[Source text]
Personal information
- Full name: Francisco Bruto da Costa
- Date of birth: 2 December 1981 (age 43)
- Place of birth: Margao, Goa

Team information
- Current team: Geno Football Club (Head Coach)

Managerial career
- Years: Team
- 2001–2007: Salgaocar U18 (manager)
- 2008–2010: Salgaocar U18 (technical director)
- 2010–2014: India U19 (assistant)
- 2015–2016: India U16 (assistant)
- 2016: India U16
- 2016–2017: NorthEast United FC (assistant)
- 2017: Malaysia (assistant)
- 2018–2019: Sheikh Russel KC (assistant cum fitness coach)
- 2019: Kerala Blasters FC (assistant)
- 2020: East Bengal
- 2020–2021: Sheikh Russel KC (assistant)
- 2021–2022: Egypt (technical assistant)
- 2022–2023: Fortis FC (assistant)
- 2023–2024: Sheikh Jamal Dhanmondi (assistant)
- 2024-2025: The Cong-Viettel FC (fitness coach)
- 2025-: Geno Football Club (Head Coach)

= Francisco Bruto Da Costa =

Indian association football manager

Francisco Bruto da Costa is a Portuguese Professional Football Manager who is the current Head Coach of Geno Football Club in the Goa Professional League.

He was the head coach of SC East Bengal. The contract was mutually terminated on 21 November 2020. On 27 December 2020, Bruto joined Sheikh Russel KC as Assistant Coach cum Fitness Coach. He was earlier fitness coach of The Cong-Viettel FC in the V.League 1 in Vietnam.

==Coaching career==
Bruto da Costa started his professional coaching journey with Salgaocar FC U18 team in 2001 and moved onto the Technical Director role in 2008 before leaving charge for the India U19 team assistant manager role in 2010.

Bruto has been with the youth groups of India team since 2010 with U19 and U16 teams, until in 2016 when he joined Indian Super League side NorthEast United FC as the assistant manager under Portuguese manager Nelo Vingada. He followed Nelo to Malaysia as the assistant manager in 2017 before moving to Sheikh Russel KC of the Bangladesh Premier League.

On 30 July 2020, Bruto joined East Bengal FC as the assistant manager. The contract was mutually terminated on 21 November 2020.

On 27 December 2020, Bruto joined Bangladesh Premier League side Sheikh Russel KC as assistant manager cum fitness coach.
[/Source text]
# [Questions on the material]
• 1. List every complete date, with day, month, and year, that appears in the Bruto da Costa profile. Give each distinct date only once.
• 2. Duplicate a passage from the Bruto da Costa profile, starting at the words "- 2016: India" and ending after the words "FC (fitness coach)".
• 3. Using the Bruto da Costa profile, answer each question briefly.
(a) Where was he born?
(b) Under which manager did he serve as assistant manager at NorthEast United FC?
(c) In which league did The Cong-Viettel FC play when he was its fitness coach?
[Study material]
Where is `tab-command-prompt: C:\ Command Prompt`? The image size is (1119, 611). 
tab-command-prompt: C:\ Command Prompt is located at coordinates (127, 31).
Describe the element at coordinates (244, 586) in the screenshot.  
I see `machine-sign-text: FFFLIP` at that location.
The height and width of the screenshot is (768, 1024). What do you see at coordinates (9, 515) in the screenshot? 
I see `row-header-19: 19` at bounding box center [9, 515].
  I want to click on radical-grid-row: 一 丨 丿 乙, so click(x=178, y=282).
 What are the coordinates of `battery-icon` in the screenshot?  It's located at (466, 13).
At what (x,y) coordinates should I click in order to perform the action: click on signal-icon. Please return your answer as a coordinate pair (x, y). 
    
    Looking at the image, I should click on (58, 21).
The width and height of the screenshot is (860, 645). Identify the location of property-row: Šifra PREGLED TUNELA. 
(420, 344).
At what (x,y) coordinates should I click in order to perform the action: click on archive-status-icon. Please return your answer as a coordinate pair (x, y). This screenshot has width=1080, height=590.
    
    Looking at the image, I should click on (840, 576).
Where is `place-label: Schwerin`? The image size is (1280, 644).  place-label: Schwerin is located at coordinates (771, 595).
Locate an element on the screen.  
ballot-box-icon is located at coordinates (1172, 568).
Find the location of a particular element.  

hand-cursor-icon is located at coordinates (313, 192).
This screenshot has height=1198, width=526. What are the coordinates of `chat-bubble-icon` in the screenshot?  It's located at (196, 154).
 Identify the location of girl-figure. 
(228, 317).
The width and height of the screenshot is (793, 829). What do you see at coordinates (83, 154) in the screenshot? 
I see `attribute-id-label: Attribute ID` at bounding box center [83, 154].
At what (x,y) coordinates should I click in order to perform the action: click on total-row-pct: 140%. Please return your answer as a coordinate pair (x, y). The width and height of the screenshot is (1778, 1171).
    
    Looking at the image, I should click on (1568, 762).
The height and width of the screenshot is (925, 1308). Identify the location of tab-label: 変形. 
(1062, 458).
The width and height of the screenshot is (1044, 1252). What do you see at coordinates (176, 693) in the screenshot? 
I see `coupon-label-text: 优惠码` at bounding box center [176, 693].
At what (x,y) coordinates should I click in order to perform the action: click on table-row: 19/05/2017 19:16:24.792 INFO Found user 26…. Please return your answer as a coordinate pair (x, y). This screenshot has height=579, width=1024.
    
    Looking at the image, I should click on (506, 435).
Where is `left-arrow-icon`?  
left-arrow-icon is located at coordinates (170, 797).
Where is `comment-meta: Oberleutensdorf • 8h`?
[/Study material]
# [Written answers]
• 1.
2 December 1981
30 July 2020
21 November 2020
27 December 2020

• 2.
- 2016: India U16
- 2016–2017: NorthEast United FC (assistant)
- 2017: Malaysia (assistant)
- 2018–2019: Sheikh Russel KC (assistant cum fitness coach)
- 2019: Kerala Blasters FC (assistant)
- 2020: East Bengal
- 2020–2021: Sheikh Russel KC (assistant)
- 2021–2022: Egypt (technical assistant)
- 2022–2023: Fortis FC (assistant)
- 2023–2024: Sheikh Jamal Dhanmondi (assistant)
- 2024-2025: The Cong-Viettel FC (fitness coach)

• 3.
(a) Margao, Goa
(b) Nelo Vingada
(c) The V.League 1 in Vietnam